■ PROBLEM
Show, in full, each line of the data that contains "computer".

■ DATA
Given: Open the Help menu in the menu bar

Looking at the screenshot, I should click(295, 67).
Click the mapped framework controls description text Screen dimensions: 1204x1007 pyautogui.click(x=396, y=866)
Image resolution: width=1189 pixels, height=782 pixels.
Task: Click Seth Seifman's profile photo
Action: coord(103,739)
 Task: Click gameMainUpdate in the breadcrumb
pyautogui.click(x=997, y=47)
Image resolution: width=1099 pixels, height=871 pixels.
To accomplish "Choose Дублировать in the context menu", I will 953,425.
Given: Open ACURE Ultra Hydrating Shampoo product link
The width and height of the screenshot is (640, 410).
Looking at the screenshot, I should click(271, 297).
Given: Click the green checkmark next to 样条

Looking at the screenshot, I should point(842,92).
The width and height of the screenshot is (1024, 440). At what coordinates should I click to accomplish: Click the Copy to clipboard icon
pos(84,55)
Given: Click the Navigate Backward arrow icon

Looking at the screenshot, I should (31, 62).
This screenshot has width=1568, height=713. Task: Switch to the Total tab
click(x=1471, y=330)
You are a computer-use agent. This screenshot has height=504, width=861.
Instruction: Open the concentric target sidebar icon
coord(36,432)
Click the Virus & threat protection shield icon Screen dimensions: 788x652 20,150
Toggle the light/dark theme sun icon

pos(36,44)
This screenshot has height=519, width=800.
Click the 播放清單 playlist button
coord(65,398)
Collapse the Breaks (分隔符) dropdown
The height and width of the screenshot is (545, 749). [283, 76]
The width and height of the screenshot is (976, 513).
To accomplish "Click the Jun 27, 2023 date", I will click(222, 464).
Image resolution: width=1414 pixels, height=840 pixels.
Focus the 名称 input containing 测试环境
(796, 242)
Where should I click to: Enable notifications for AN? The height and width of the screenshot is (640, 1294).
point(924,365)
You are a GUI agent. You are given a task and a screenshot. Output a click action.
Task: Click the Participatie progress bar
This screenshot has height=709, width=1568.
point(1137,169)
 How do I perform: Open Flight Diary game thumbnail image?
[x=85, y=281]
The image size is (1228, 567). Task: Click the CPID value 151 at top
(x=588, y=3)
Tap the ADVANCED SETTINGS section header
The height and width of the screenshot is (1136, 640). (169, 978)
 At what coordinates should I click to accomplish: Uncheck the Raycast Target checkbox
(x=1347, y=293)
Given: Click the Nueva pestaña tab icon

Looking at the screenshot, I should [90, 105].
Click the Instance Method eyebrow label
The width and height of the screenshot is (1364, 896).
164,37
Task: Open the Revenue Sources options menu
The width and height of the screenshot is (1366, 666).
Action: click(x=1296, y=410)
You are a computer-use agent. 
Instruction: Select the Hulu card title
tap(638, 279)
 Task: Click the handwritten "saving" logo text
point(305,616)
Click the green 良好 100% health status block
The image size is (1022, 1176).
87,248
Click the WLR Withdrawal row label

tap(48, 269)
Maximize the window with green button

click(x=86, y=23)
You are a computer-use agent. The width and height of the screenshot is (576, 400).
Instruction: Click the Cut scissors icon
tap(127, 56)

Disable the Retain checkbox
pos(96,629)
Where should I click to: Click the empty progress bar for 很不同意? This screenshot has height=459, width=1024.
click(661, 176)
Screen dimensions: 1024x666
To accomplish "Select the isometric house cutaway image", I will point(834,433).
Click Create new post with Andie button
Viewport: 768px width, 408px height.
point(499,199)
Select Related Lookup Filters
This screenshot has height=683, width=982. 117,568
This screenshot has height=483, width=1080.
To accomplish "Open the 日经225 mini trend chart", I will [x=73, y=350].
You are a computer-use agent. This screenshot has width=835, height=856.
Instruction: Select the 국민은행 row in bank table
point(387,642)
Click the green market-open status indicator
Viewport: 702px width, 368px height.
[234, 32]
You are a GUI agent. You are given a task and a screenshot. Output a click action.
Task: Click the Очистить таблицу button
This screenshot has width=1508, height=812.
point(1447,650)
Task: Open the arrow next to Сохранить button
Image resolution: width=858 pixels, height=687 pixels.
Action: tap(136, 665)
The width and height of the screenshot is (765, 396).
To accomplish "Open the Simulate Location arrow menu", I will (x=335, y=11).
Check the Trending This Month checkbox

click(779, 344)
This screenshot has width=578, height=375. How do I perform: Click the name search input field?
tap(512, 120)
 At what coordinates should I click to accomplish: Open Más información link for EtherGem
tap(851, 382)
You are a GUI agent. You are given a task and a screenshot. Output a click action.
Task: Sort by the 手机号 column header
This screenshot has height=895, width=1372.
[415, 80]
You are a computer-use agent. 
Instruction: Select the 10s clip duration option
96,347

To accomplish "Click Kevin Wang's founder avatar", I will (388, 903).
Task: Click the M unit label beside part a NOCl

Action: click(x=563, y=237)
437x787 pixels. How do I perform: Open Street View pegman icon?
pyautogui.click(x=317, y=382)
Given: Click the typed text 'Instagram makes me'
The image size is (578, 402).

■ RESPONSE FOR THIS EXERCISE
You are a computer-use agent. This screenshot has height=504, width=861.
You are a computer-use agent. 
You are a computer-use agent. The width and height of the screenshot is (576, 400).
You are a computer-use agent. This screenshot has width=835, height=856.
You are a computer-use agent. 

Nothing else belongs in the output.